- [Given passage]:
************

Since the controversy began in the 1970s, a number of military experts have looked at the problems involved in bombing Auschwitz and the rail lines and have concluded that it would have been extremely difficult and risky and that the chances of achieving significant results would have been small. It appears reasonable to assume that John J. McCloy was accurate in his early statements that the idea was never discussed with President Roosevelt. Later in life John J. McCloy may have found it expedient to share with FDR the blame heaped on him by average people and by those who seek to blame somebody in addition to the Germans for the Holocaust.
A 2004 documentary, Auschwitz; the forgotten evidence included interviews with historians William Rubinstein and Richard Overy. It mentioned the Jewish Agency's request to the Allies on 6 July to bomb Auschwitz and showed the aerial reconnaissance photographs. It then examined the operational and technical feasibility aspects, in two categories: precision bombing by Mosquito-type aircraft, and area bombing by larger aircraft. It considered that precision bombing of railway lines was so common by 1944 that the Germans had specialist teams that could repair damage within hours or days. The inmates' food supplies were assumed to come by rail, and so an unrepaired railway would cause them hardship. Area bombing risked killing too many prisoners.
From March 1944 onwards, the Allies were in control of the skies over Europe. According to historian David Wyman the 15th U.S. Army Air Force, which was based in Italy, had the range and capability to strike Auschwitz from early May 1944. General Ira C. Eaker, the American Mediterranean Allied Air Forces Commander, whose airplanes were already bombing nearby Auschwitz, in July 1944 visited the Air Ministry in London. When the request to bomb Auschwitz was put to Churchill, he gave it his full support. He regarded it as something that the American daylight bombers could and should do.
On August 24, 1944, the U.S. Army Air Forces carried out a bombing operation against a factory adjacent to the Buchenwald concentration camp. Despite perfect weather conditions, 315 prisoners were killed, 525 seriously harmed, and 900 lightly wounded.

************

- [Data provided]:

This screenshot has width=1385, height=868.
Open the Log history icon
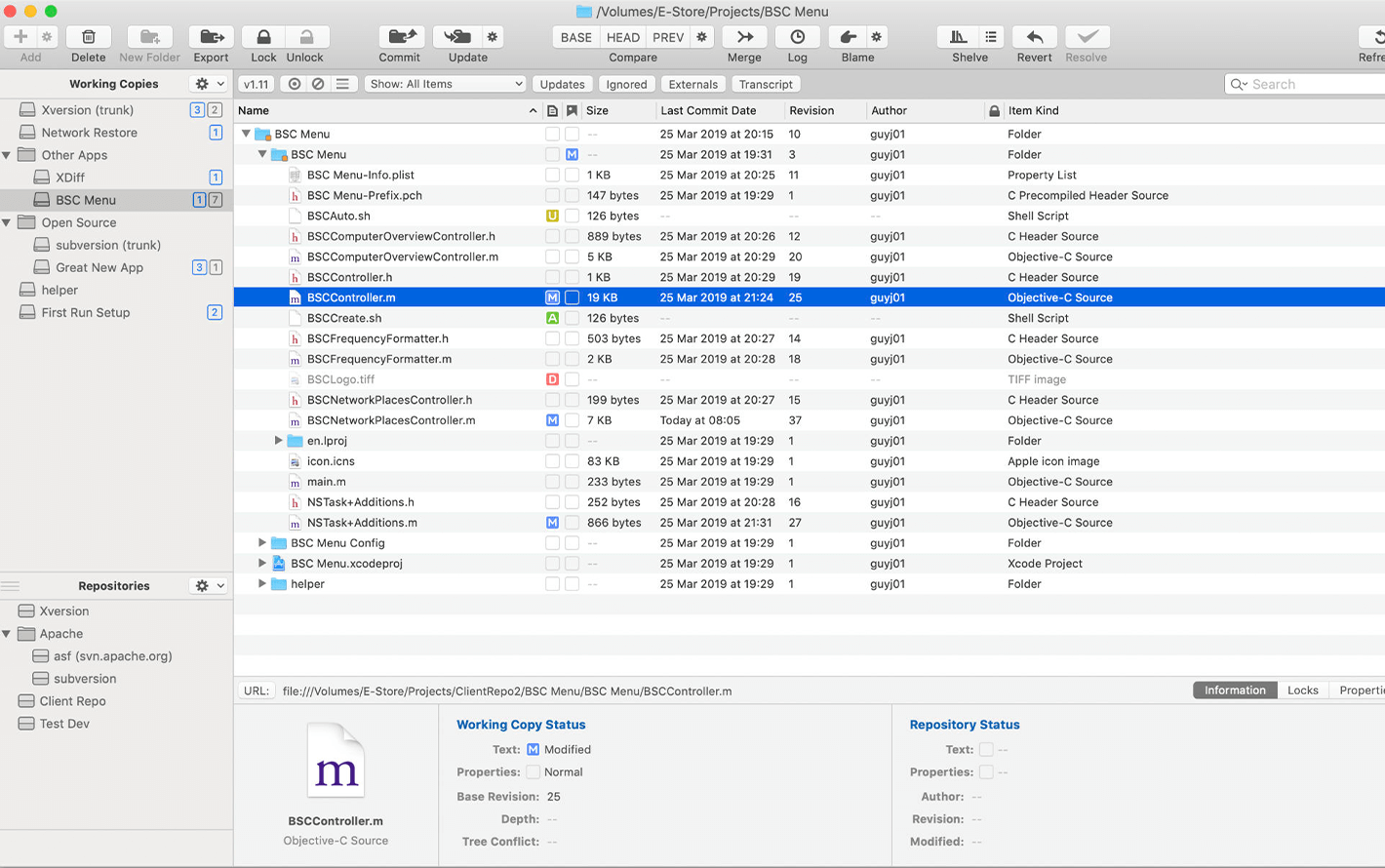pos(797,37)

************

- [Problem set]:
(1) Answer these questions from the passage on bombing Auschwitz:
(a) Which two historians were interviewed in the 2004 documentary?
(b) According to historian David Wyman, from when did the 15th U.S. Army Air Force have the range and capability to strike Auschwitz?
(c) How many prisoners were killed in the August 24, 1944 bombing operation near the Buchenwald concentration camp?
(2) Quote the part of the passage on bombing Auschwitz that opens with the words containing "On August 24, 1944, the" and closes with "900 lightly wounded.".

- [Per-task outputs]:
(1)
(a) William Rubinstein and Richard Overy
(b) From early May 1944
(c) 315

(2)
On August 24, 1944, the U.S. Army Air Forces carried out a bombing operation against a factory adjacent to the Buchenwald concentration camp. Despite perfect weather conditions, 315 prisoners were killed, 525 seriously harmed, and 900 lightly wounded.